Etrafı altınla süslenmiş mermer bir tahttı bu. Cebindeki taşa çok benziyordu. Heyecanla cebini yoklamak için atıldı ama cebini bir türlü bulamıyordu nedense.

“Bak güzel güç taşı, gücünü benim tahtımdan alıyormuşsun.” diyecekti ona. Ama bulamadı. İçinde bir huzursuzluk belirdi. Bebeğine sarılmak istedi ama az önce kucağında duran bebeği de yoktu artık yanında. “Neler oluyor?” dedi korkuyla.

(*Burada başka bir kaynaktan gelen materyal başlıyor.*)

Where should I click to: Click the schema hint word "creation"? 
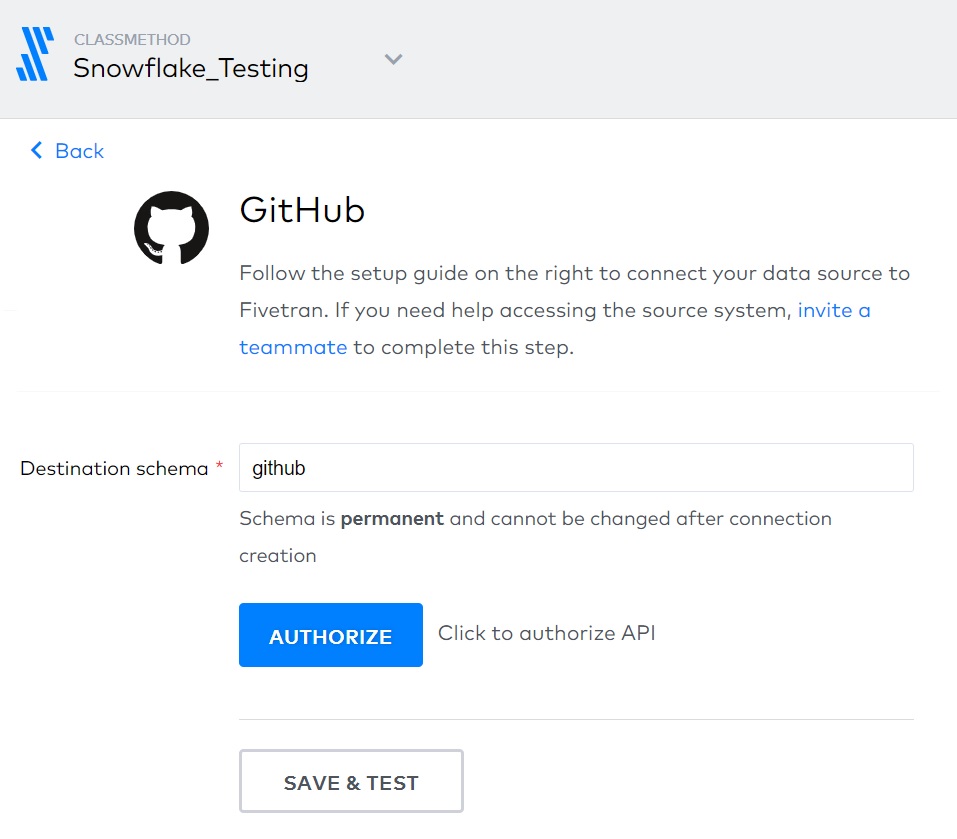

Tahtından bir ışık belirdi sonra, gözlerini kamaştıran bir ışık. Gittikçe parlıyordu. Gözlerini sıkıca kapatarak “Anne!” diye haykırdı. Gözlerini açtığında kendini hastane odasının parlak ışığı altında buldu.

Şimdi ise aradan çok zaman geçmesine rağmen, hâlâ gözlerini kapattığında krallığına gidebiliyordu. Annesi ona düştüğü kuyuyu ve sonrasında olanları defalarca anlatmış olsa da o kendi yaşadıklarının daha gerçek olduğunu savunuyordu. O günden sonra oturmak zorunda olduğu tekerlekli sandalyesini de beyaz, parlak mermerden prenses tahtı olarak gördü. Ve krallığından ayrılırken, son defa gördüğü o büyük cırcır böceğinin, onun arkasından haykıran sesini hiç silemedi kulağından.

“Hayallerinize sarılın prensesim, sizin asıl yurdunuz orası.” diyordu.